Figure 8 indicates that agents can discount their global goal of sustainability to a rather surprising extent, unless the cost parameter makes it difficult to distinguish profitable and sustainable harvesting efforts. The reason for this seems to lie in the fact that considering profit explicitly actually teaches an agent that sustainability has a significant influence on how profitable harvests are in the long run. If agents solely consider their profits for harvesting decisions they fail to harvest sustainably nor profitably, as no distinction between sustainability and profitability takes place. This result indicates that sustainability is related to cost. When the cost is too high, almost all actions an agent takes lead to a loss. Thus the sustainability component of the Reinforcement Learning reward signal R becomes the dominant factor, steering agents towards sustainability. Only in situations with a reasonably low cost allowing profits to be made, sustainability is proportional to the weight placed on it. In the overall picture, the cost influences to what extend agents can discount their sustainability goal, i.e. the higher the cost, the less emphasis needs to be placed on sustainability and vice versa. In light of the cost inducing greed, this makes sense, as the emphasis on sustainability counteracts greed.

Conclusion

In this paper, we have examined the dynamics of an integrated mathematical model of a CPR game incorporating both economic and ecological sustainability criteria. Analytical analysis was used to derive values for the maximum sustainable and economic yields, as well as the optimal harvest effort. Numerical simulation experiments were then used to investigate the efficacy of a reinforcement learning algorithm used to determine the effort each agent allocated to harvesting. Agents learn what actions to take by explicitly considering profit and resource sustainability as objectives instead of relying on the proportional gains assumption. They are able to make complex harvesting decisions independently of environmental or inter-individual influences. Despite the complexity of the agents’ decision making, the model is simple enough to isolate the factors that lead individuals to cooperate.
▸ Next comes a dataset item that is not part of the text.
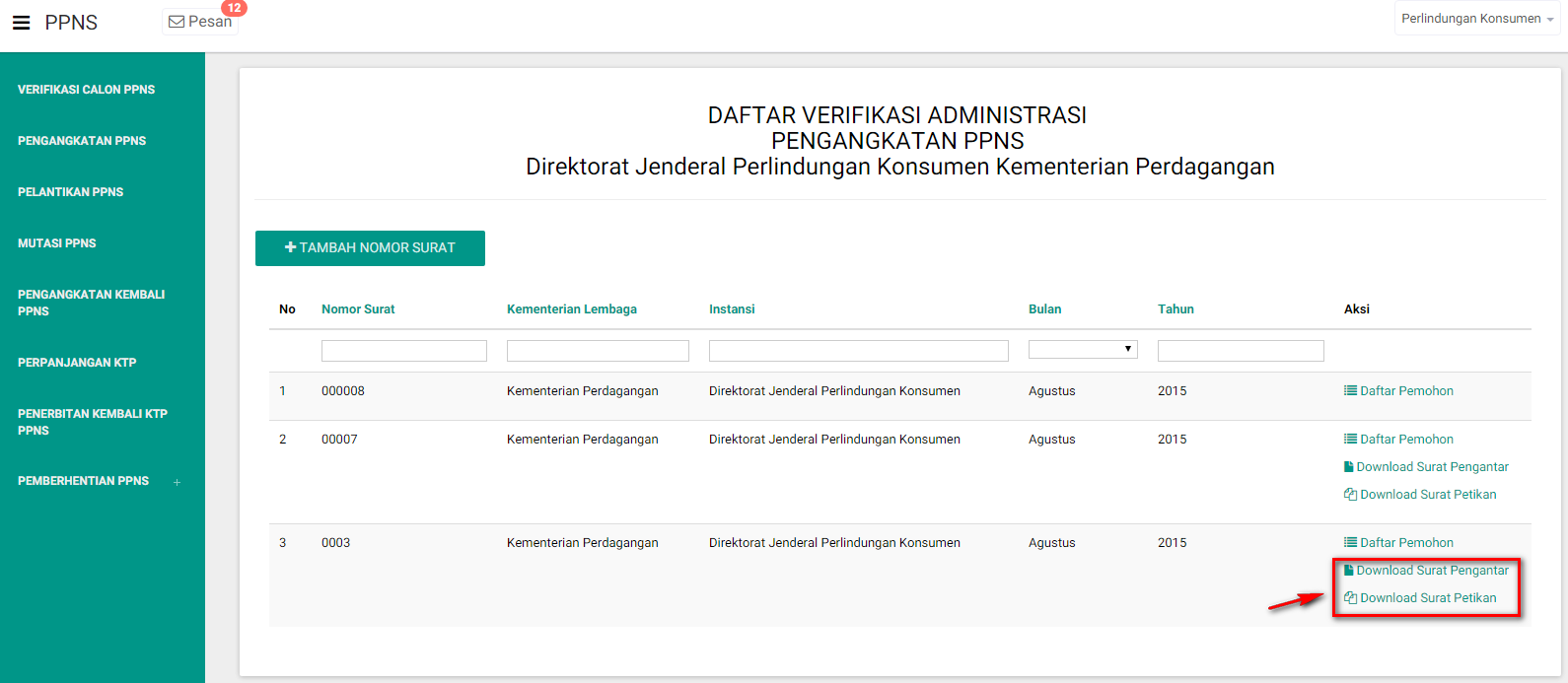Click list icon of Daftar Pemohon row 000008

click(1350, 391)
Our results confirm that when profit gained is used as part of the harvesting decision-making process both resource sustainably and economic survival of the participating individuals is possible. The results also place further importance on the fact that the cost of harvesting a resource has a significant impact on any kind of harvesting behaviour, which in turn can determine success or failure of harvesting endeavours. Significantly, economic and ecological trade-off characteristics of CPR systems with complex dynamics can be captured relatively easily in our integrated model.
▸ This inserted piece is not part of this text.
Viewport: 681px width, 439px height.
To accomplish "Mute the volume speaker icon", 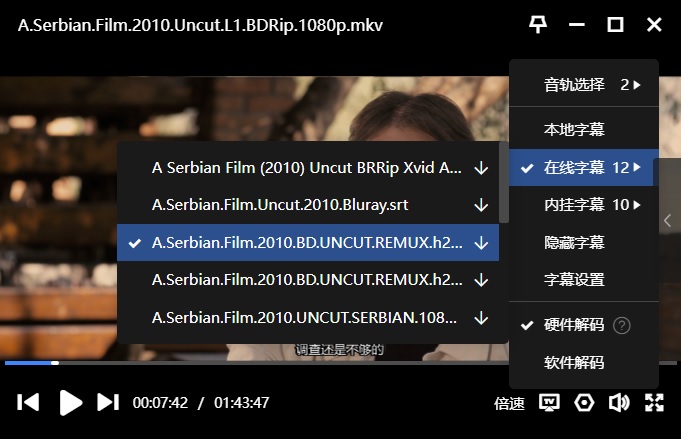I will (619, 402).
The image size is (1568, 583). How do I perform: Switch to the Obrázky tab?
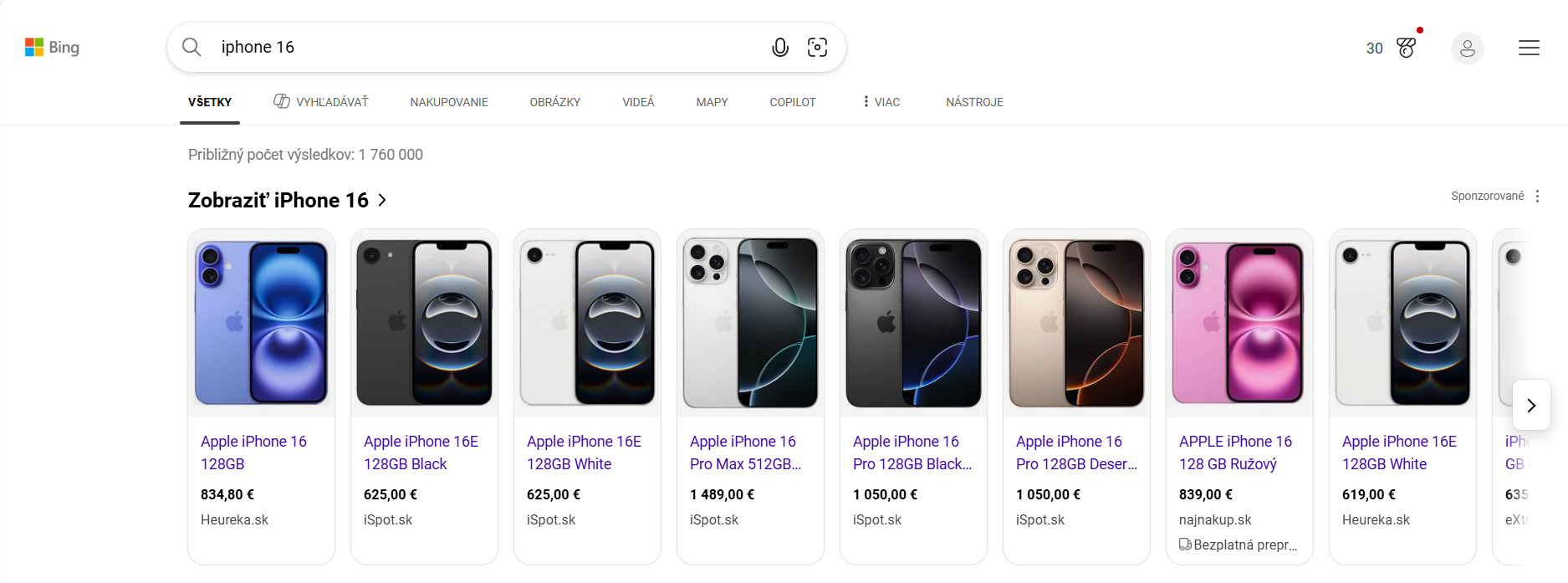554,102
It would be interesting to follow up insights gleaned from this theoretical paper in the field. In particular, experiments could be devised to test whether it is feasible for individuals harvesting a resource to make sustainable decisions even if they are not concerned with sustainability per se. In addition, further analysis of the effects of the harvesting group size should be explored.

Returning to the title question: “Is greed good”?, we find that sustainable harvesting of resources is possible despite explicit consideration of profit. In particular, it is interesting that individuals need not give up their concerns for profit entirely as long as they have at least some concern for sustainability.